2. Setup an AI provider (optional)
New Adaline accounts include up to three free Playground and evaluation runs, so you can try the product before adding provider credentials. This step is optional for the first few runs, but highly recommended if you plan to keep using Playground, run evaluations, or enable continuous evaluations. After the free runs are used, add your own AI provider credentials so Adaline can call the models you choose. Open workspace settings, choose Providers, and add the provider credentials you want Adaline to use. For the full walkthrough, see Configure AI provider.
3. Explore the Evaluators
Evaluators are the scoring functions that assess your prompt’s output. Each evaluator measures a different dimension of quality, giving you a quantified view of how your prompt is performing. Open the sample prompt, then review its evaluators. You can also use the project-level Evaluators library to see evaluator definitions across prompts.
4. Explore the Dataset
A dataset is a collection of test cases. Each row in the dataset represents one test case, and each column maps to a variable in your prompt or evaluator.
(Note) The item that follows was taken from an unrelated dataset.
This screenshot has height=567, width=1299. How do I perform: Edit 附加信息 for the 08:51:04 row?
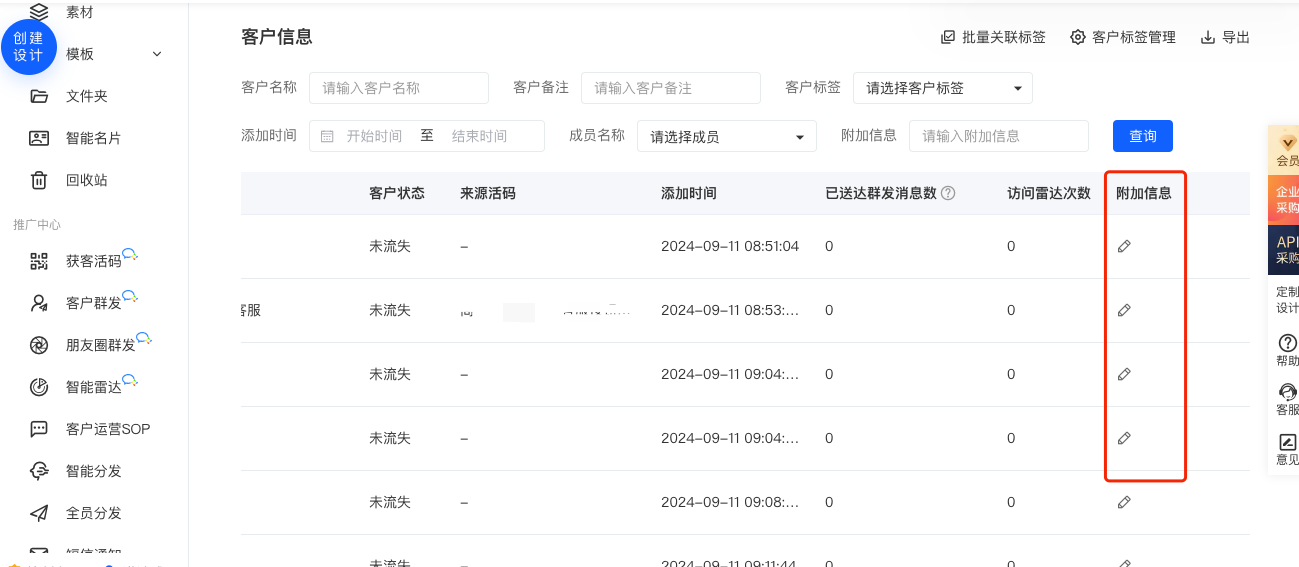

Click on the sample Dataset in the sidebar.
correctResponse which is used to store the expected output for the evaluator to compare against, not directly used in the prompt.
5. Run your Evaluation
Now that you understand the building blocks — a prompt, a dataset, and evaluators — here is how they all come together when you run an evaluation.When an evaluation runs, Adaline takes each row in your dataset and uses it as a test case:
- The variable values from the row are substituted into the prompt’s placeholders.
- The prompt is sent to the configured model, and the model generates a response.
- The response is then passed through every evaluator attached to the prompt.
- Each evaluator produces a quantified score for that test case.
Once the run completes, review the results table. Each row shows the test case inputs, the model’s output, and the score from each evaluator.
Use these results to compare prompt quality and performance over time. As you improve your prompt - adjusting instructions, switching models, or tuning parameters - re-running evaluations gives you an objective, quantified measure of whether your changes are improving or degrading output quality.